A Presidential Family Recipe

In the Kitchen | by Diana Galban

BECAUSE STRESS EATING IS SO REAL RIGHT NOW



Family recipes are such a special and personal piece of information to pass on through generations. During Thanksgiving (my favorite holiday), it's common to see all the family relics brought out to the table. Whether it's grandma's sweet potato casserole or that special way your dad has to brine the turkey, these recipes bring with them special memories and the people who shared them.

In my family, my mom's Cuban eggnog has so many fans that she spends the entire holiday season looking for interesting bottles in order to gift it to her coworkers and friends. A couple of years ago, I asked her for the recipe and I can still remember that moment, both of us sitting in the kitchen while I scribbled it down in my kitchen notebook. And the first time I had to carve a rotisserie chicken in Paris by myself, I wished my dad were here to teach me how. It's not only a cup-of-this or a spoonful of that, it's also the skills and love that go into cooking that get passed down. 

I don't have the status yet to pass down any recipes, but there are a few dishes I'm asked to do every year and I can see them being my own contributions to our family recipe book in the future. 

For Election Night 2016 (aka, The Night of Terror), I thought it would be a comical yet sweet (literally) homage to Hillary to bake her infamous oatmeal chocolate chip cookies. 

In 1992, when Hillary uttered that fateful quote "You know, I suppose I could have stayed home and baked cookies and had teas, but what I decided to do was to fulfill my profession" as a response to the sexist criticism of her role as a working woman during her husband's campaign, Family Circle thought it would be genius to create a bake-off between First Ladys (PS-- She won). This year, the contest was particularly interesting, since it was President Clinton who submitted the family recipe. 

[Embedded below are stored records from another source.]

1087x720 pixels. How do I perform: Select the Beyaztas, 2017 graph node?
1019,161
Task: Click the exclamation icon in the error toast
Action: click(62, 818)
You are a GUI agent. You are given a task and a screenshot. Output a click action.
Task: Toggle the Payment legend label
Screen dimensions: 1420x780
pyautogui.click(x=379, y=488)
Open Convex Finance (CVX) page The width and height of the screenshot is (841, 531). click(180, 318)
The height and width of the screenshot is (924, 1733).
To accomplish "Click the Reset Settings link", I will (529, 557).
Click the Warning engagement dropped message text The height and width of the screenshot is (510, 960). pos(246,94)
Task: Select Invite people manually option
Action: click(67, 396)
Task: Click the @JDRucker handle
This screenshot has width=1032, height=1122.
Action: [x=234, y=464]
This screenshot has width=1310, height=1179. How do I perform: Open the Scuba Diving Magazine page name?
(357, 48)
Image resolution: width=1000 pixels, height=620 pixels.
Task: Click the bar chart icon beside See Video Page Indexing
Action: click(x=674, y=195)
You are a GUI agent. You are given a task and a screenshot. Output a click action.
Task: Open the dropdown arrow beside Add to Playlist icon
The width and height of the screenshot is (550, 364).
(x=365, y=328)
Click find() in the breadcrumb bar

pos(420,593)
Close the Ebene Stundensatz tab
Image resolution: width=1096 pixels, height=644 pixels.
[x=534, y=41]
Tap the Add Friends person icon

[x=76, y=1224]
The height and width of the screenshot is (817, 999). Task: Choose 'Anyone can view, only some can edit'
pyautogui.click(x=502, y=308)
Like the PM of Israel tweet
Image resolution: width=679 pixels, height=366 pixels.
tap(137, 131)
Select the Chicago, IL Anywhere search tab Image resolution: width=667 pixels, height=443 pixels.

Now, when I came up with this idea, I couldn't foresee that I would be eating them over my sink while I sobbed uncontrollably, but you know. Because I made dozens of them for fear of messing with the measurements in the recipe, I gave everyone some (also in order to prevent a hyperglycemia situation). Since everyone complemented this recipe, I thought I'd share it. 

Some notes: Adding the oatmeal is a genius move, because I love oatmeal but I hate oatmeal cookies (raisins are the boring cousins of chocolate chips). This recipe calls for shortening, which I have never cooked with in my life, so I swapped it out for unsalted butter.

***
1 ½ cups unsifted all-purpose flour
1 teaspoon salt
1 teaspoon baking soda
1 cup solid vegetable shortening
1 cup firmly packed light brown sugar
½ cup granulated sugar
1 teaspoon vanilla
2 eggs
2 cups old-fashioned rolled oats
1 12-ounce package semisweet chocolate chips

- Mix the dry ingredients in a bowl: flour, salt, baking soda.
- Beat together the butter (or shortening), sugars, and vanilla in a large bowl until it's creamy; add one egg at a time and beat until fluffy. 
- Stir into this mixture your dry ingredients until combined. Add chocolate chips.
- Drop batter onto baking sheets lined with wax paper and bake for 10-15 minutes or until they're golden brown. Do not over bake or they'll turn to rock once they cool down. 


Original recipe from The New York Times.